3

I am running a sagemaker instance which always gives me an exception the same place in the cycle, even if I allocate more storage. So it might not be a storage issue, but I am at a loss for why it fails.

I got the error at the same spot no matter if I allocate 1024gb or 100gb storage (estimator volume_size). The DiskUtilization sits at 23% when it crashes on 100gb allocated (however, that number does not update in real time, so it is probably higher)

2021-06-10T13:25:32.141+02:00   terminate called after throwing an instance of 'dmlc::Error'

2021-06-10T13:25:45.144+02:00   what(): [11:25:31] src/io/local_filesys.cc:38: Check failed: std::fwrite(ptr, 1, size, fp_) == size: FileStream.Write incomplete

2021-06-10T13:25:45.144+02:00   Stack trace: [bt] (0) /usr/local/lib/python3.6/dist-packages/mxnet/libmxnet.so(+0x3c58ea9) [0x7f0280805ea9]
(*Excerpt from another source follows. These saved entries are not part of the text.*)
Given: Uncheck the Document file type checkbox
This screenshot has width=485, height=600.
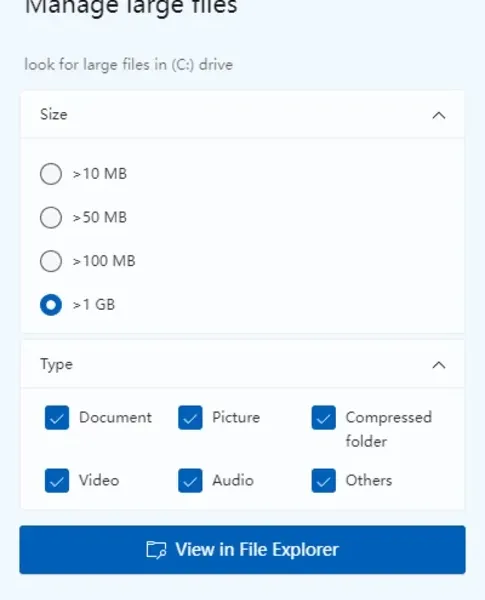Looking at the screenshot, I should [57, 417].
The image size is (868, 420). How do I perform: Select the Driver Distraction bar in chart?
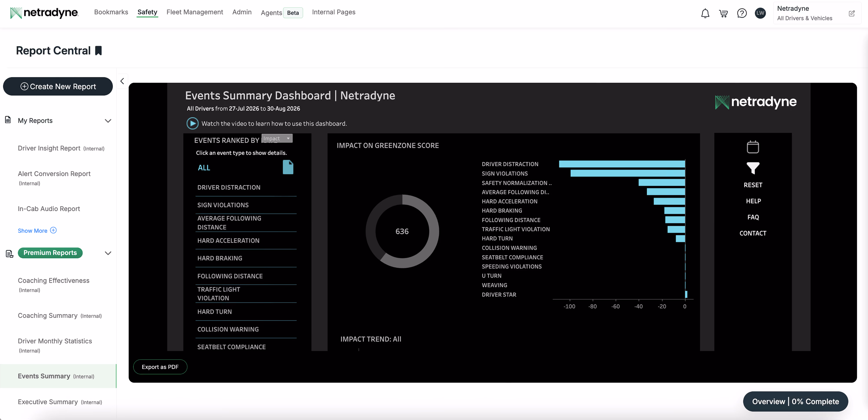coord(622,164)
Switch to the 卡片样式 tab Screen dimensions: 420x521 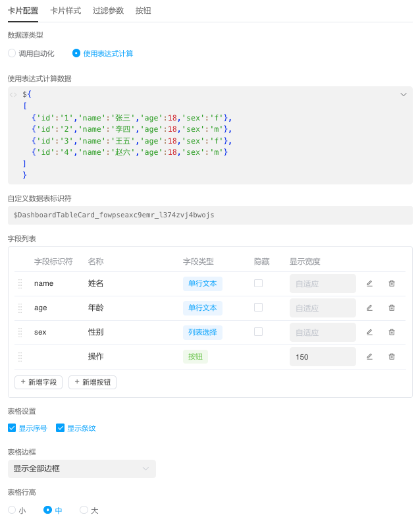click(x=66, y=11)
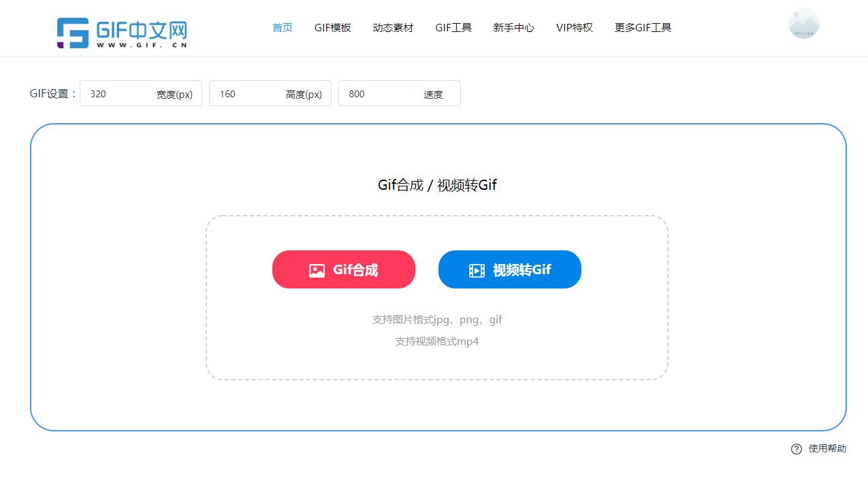Click the 使用帮助 help icon at bottom right
868x479 pixels.
(x=796, y=449)
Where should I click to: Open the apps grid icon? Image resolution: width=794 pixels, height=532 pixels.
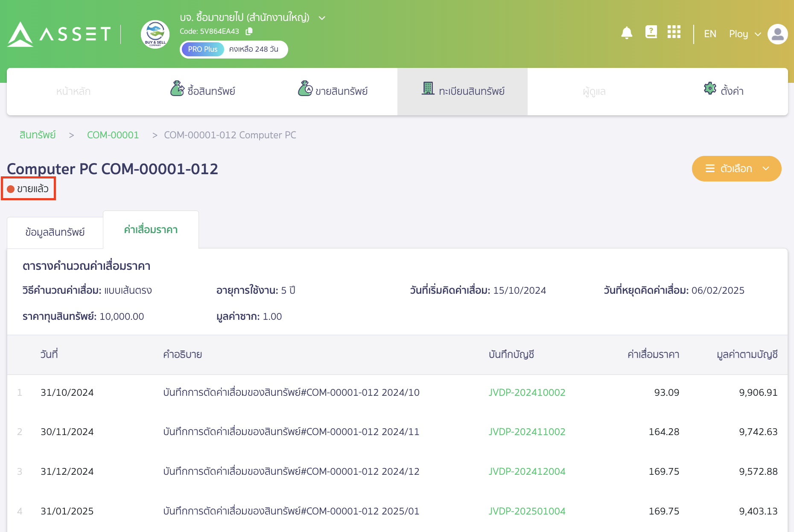pos(674,32)
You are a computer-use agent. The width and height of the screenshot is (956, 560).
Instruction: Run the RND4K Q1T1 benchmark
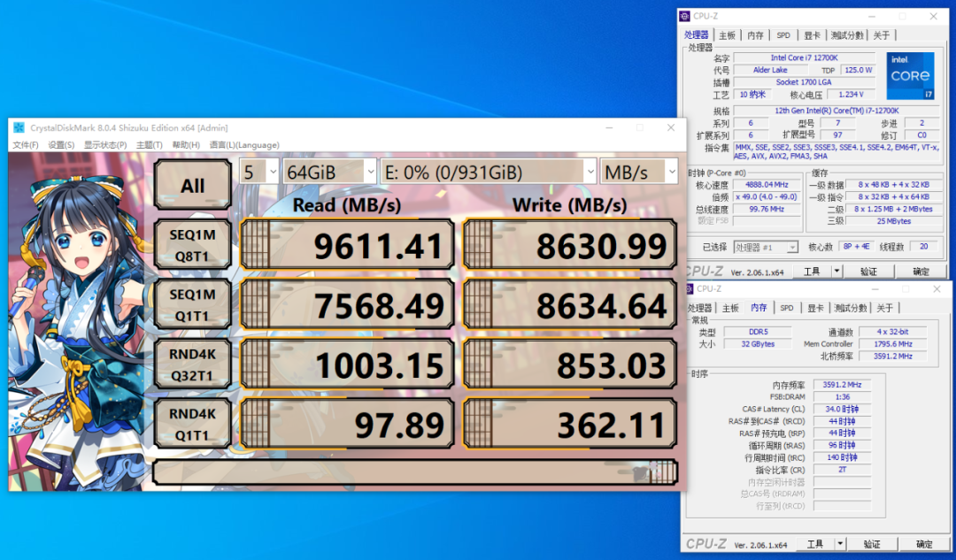[x=193, y=423]
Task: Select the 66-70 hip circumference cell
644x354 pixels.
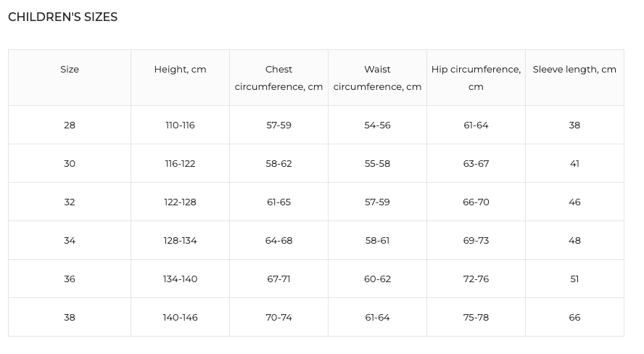Action: 476,202
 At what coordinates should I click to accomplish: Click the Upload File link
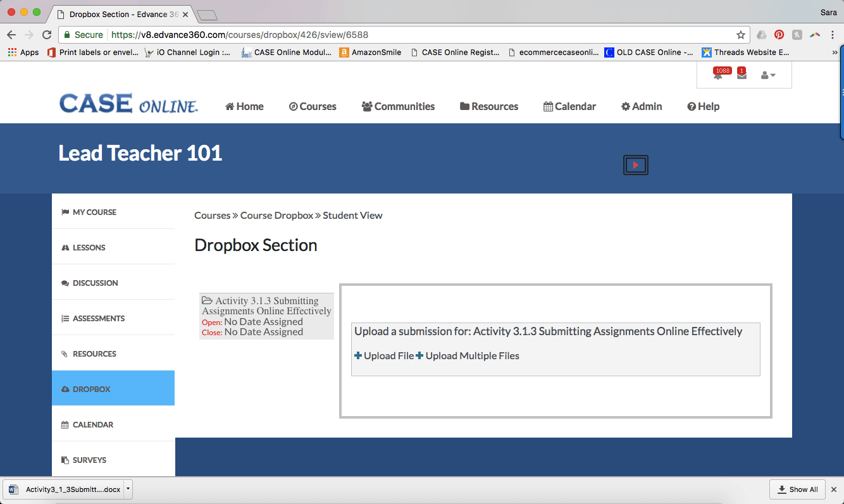384,356
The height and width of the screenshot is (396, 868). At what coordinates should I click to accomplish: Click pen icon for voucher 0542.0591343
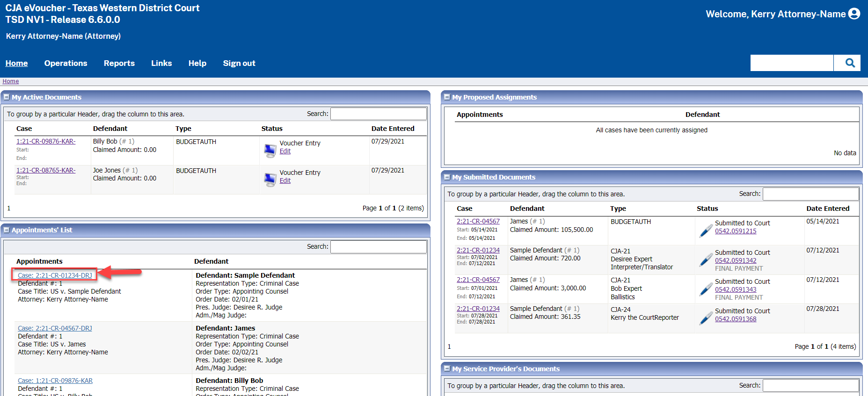(706, 289)
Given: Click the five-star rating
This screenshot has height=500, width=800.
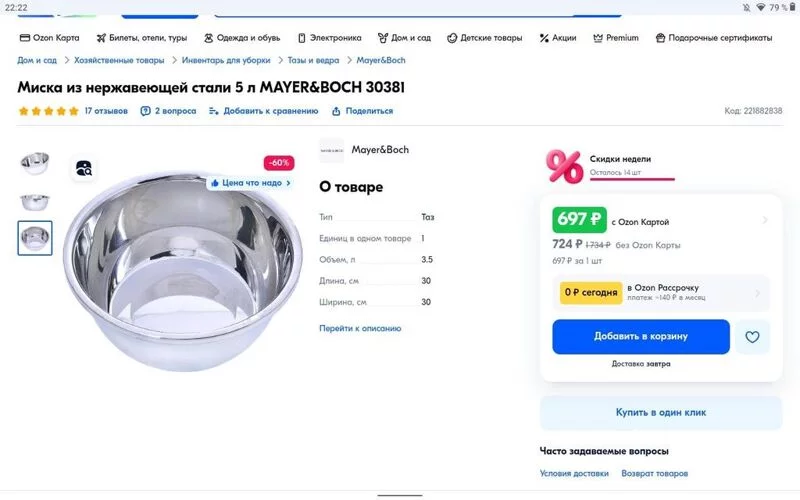Looking at the screenshot, I should pos(48,111).
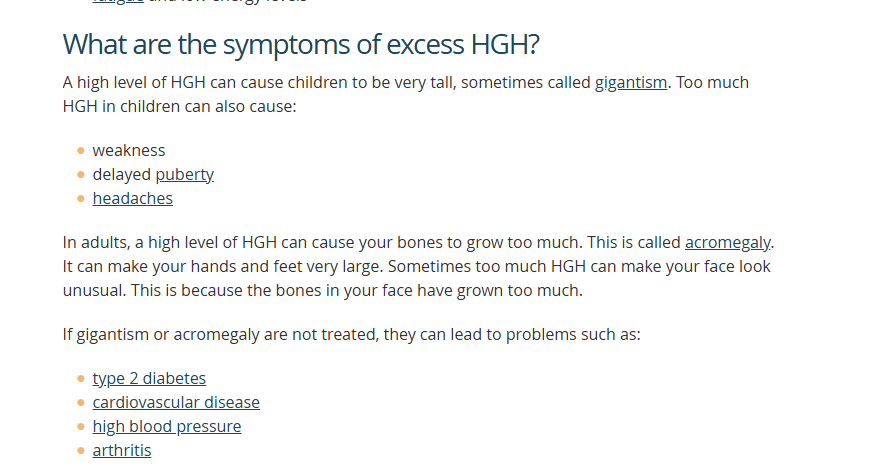Click the orange bullet beside weakness
The height and width of the screenshot is (469, 895).
80,151
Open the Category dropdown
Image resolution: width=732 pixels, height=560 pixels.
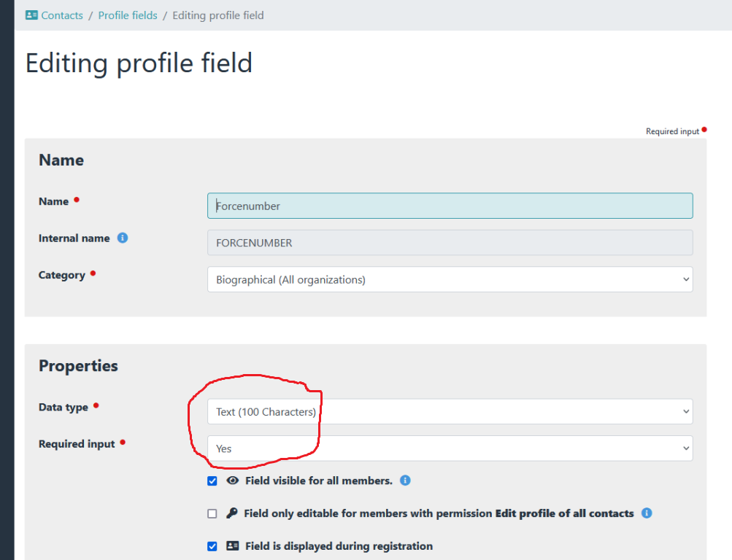pyautogui.click(x=450, y=279)
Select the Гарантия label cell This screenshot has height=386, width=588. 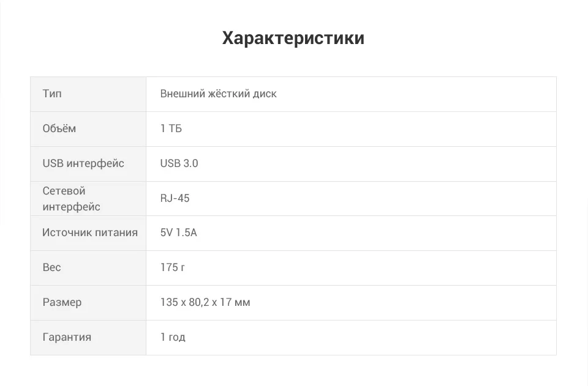[88, 338]
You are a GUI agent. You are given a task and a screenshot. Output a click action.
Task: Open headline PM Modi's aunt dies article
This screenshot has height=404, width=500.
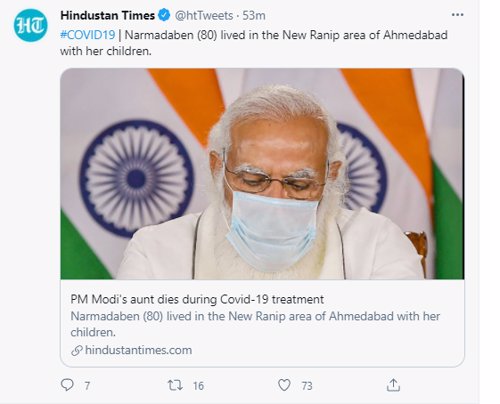197,299
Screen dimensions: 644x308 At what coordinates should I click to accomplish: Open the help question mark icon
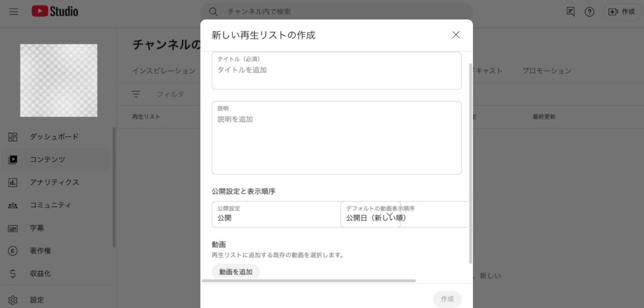pos(589,11)
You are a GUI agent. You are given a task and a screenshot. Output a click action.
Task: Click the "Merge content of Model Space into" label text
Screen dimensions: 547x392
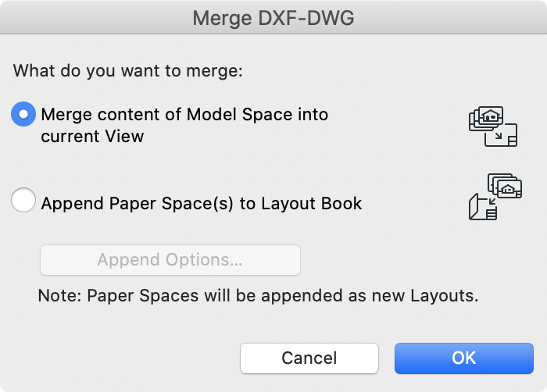pos(184,114)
I am loading parquet files and saving them as ndarrays of 10000 rows pr. file. And around 120000 rows, it crashes. I am doing this in order to give mxnet a dataset with random access, which I cannot do with just parquet files.

Any help is appreciated.

Mikkel F
  • 31
  • 2

2 Answers2

2

On a SageMaker notebook instance, to write to the user-sized EBS volume, you need to write your data within the directory /home/ec2-user/SageMaker. If you run a df -h, you will see that your user-sized EBS volume (the 1024 GB storage) is mounted on /home/ec2-user/SageMaker. If you don't write inside this directory, then your data won't be persisted when you shutdown your notebook instance. In your case, I am assuming you are writing to the 100 GB storage and hence running out of space

rmilletich
  • 481
  • 2
  • 10
  • Okay, that might be true, I'll look into that. However, I am not running a notebook, just a training job. Or is that a notebook in disguise? – Mikkel F Jun 14 '21 at 08:52
1

I have been struggling with the same issue and seems like there is very little explicit documentation online. Quite a few resources (Github/Stackoverflow etc) kept pointed me in the direction of using the dir /home/ec2-user/SageMaker. When trying, this did not help and so I don't think this applies to training jobs, only to SageMaker Notebooks / Studio.

I ran a SageMaker training job today with a VolumeSizeInGB of 200Gb. When adding df -h in the beginning of the train script I got the following output:

Filesystem Size Used Avail Use% Mounted on
...
tmpfs 64M 0 64M 0% /dev
tmpfs 30G 0 30G 0% /sys/fs/cgroup
/dev/xvdf 196G 65M 186G 1% /tmp
/dev/xvda1 40G 17G 24G 42% /etc/hosts
shm 31G 0 31G 0% /dev/shm
tmpfs 30G 12K 30G 1% /proc/driver/nvidia
tmpfs 30G 4.0K 30G 1% /etc/nvidia/nvidia-application-profiles-rc.d
devtmpfs 30G 120K 30G 1% /dev/nvidia0
tmpfs 30G 0 30G 0% /proc/acpi
tmpfs 30G 0 30G 0% /proc/scsi
tmpfs 30G 0 30G 0% /sys/firmware

Based off of this it seemed that the EBS volume was located at /dev/xvdf and mounted to /tmp.

So I modified my training script to use /tmp as base for downloading files and am no longer running into the No space left on device I was facing.

Nicholas Coles
  • 196
  • 2
  • 6